I often get questions about bioinformatics, bioinformatics jobs and career paths.
Most of the questions reflect a general sense of confusion between creating bioinformatics resources and using them. Bioinformatics is unique in this sense. No one confuses writing a software package like Photoshop with being a photographer, yet for some odd reason, people seem to expect this of biologists. In the same respect, even the programmers and database administrators who work in bioinformatics, are unfairly assumed to have had graduate level training in biology.
In many ways, it's easiest to understand what bioinformatics is, and to choose a bioinformatics-related career, by dividing the field's participants into two groups: the tool builders and the tool users. The tool builders are the programmers, architects, computational biologists, and computer scientists who write new algorithms, create databases, and build software systems. The tool users are the biologists.
As far as careers go, job descriptions that include "bioinformaticist" or "bioinformatics programmer" usually apply to the tool builders. The jobs where people use bioinformatics are more biology-related. A wider variety of careers use bioinformatics resources, but that term won't appear in the job title and the people using the tools might not even know they're using bioinformatics - especially in the case of databases like PubMed.

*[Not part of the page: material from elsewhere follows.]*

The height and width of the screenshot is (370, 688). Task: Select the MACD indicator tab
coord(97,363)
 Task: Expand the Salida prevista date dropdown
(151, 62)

The kind of bioinformatics I teach is directed towards the tool users, either technicians, wet-bench biologists, or like me, biologists who've gone digital. I teach instructors and students how to use the tools. In my classes, we use bioinformatics resources to learn about biology. Nevertheless, I would like to have good answers for the future bioinformaticists and instructors who ask me what kinds of languages and subjects to study or teach.
Working for a few years in a software company taught me something about the activities in both the builder and user camps, but it's nice to have a more detailed and comprehensive reference to cite. That's why I was really happy to read this article in PLoS Computational Biology: "A Quick Guide for Developing Bioinformatics Programming Skills." by Joel Dudley and Atul Butte (1). This is the article I will recommend to students on the tool-building path and instructors who wish to help them.

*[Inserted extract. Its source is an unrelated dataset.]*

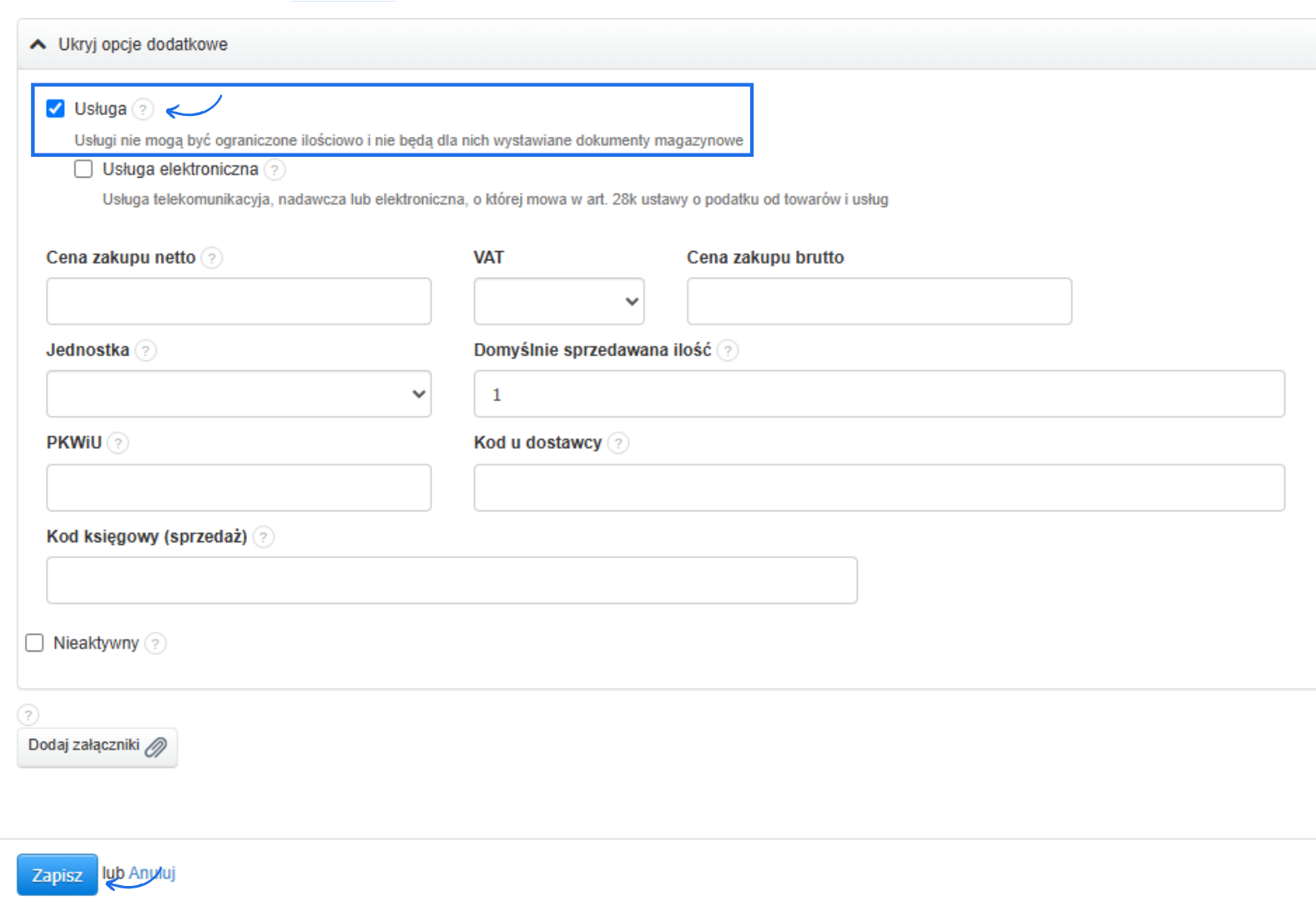This screenshot has width=1316, height=901.
Task: Click Zapisz to save the product
Action: [57, 874]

My favorite parts were the sections on UNIX skills (I love UNIX!), structuring data, and on valuing your time. My only complaints are minor. I thought the comment on SQL statements being peculiar was puzzling. It would also have been nice to see some discussion of HDF5 and BioHDF. This topic would have fit well in both the structuring data and valuing your time sections. BioHDF supports rapid development because it has a hierarchical data model, binary file format, and collection of APIs (2). (BioHDF is an open-source collaboration between The HDF group and Geospiza. You can read more about it in Advances in Computational Biology, part of the book series Advances in Experimental Medicine and Biology, AEMB, published by Springer). The best part of the article, though, is the authors get it. They understand what biologists want. Quoting from the PLoS article:
The success of bioinformatics software is based not on the elegance of the software design, but rather its utility as a tool for driving and answering biological questions. Consequently it is no surprise that many successful bioinformatics apps are written by biologists who lack formal computer science training, as they undoubtedly put scientific utility ahead of architectural elegance and completeness.
This is an important point for aspiring bioinformaticists to remember.
1. Dudley, J., & Butte, A. (2009). A Quick Guide for Developing Effective Bioinformatics Programming Skills PLoS Computational Biology, 5 (12) DOI: 10.1371/journal.pcbi.1000589
2. Mason, C. et. al. Standardizing the Next Generation of Bioinformatics Software Development With BioHDF (HDF5) in Advances in Computational Biology, Springer (in press).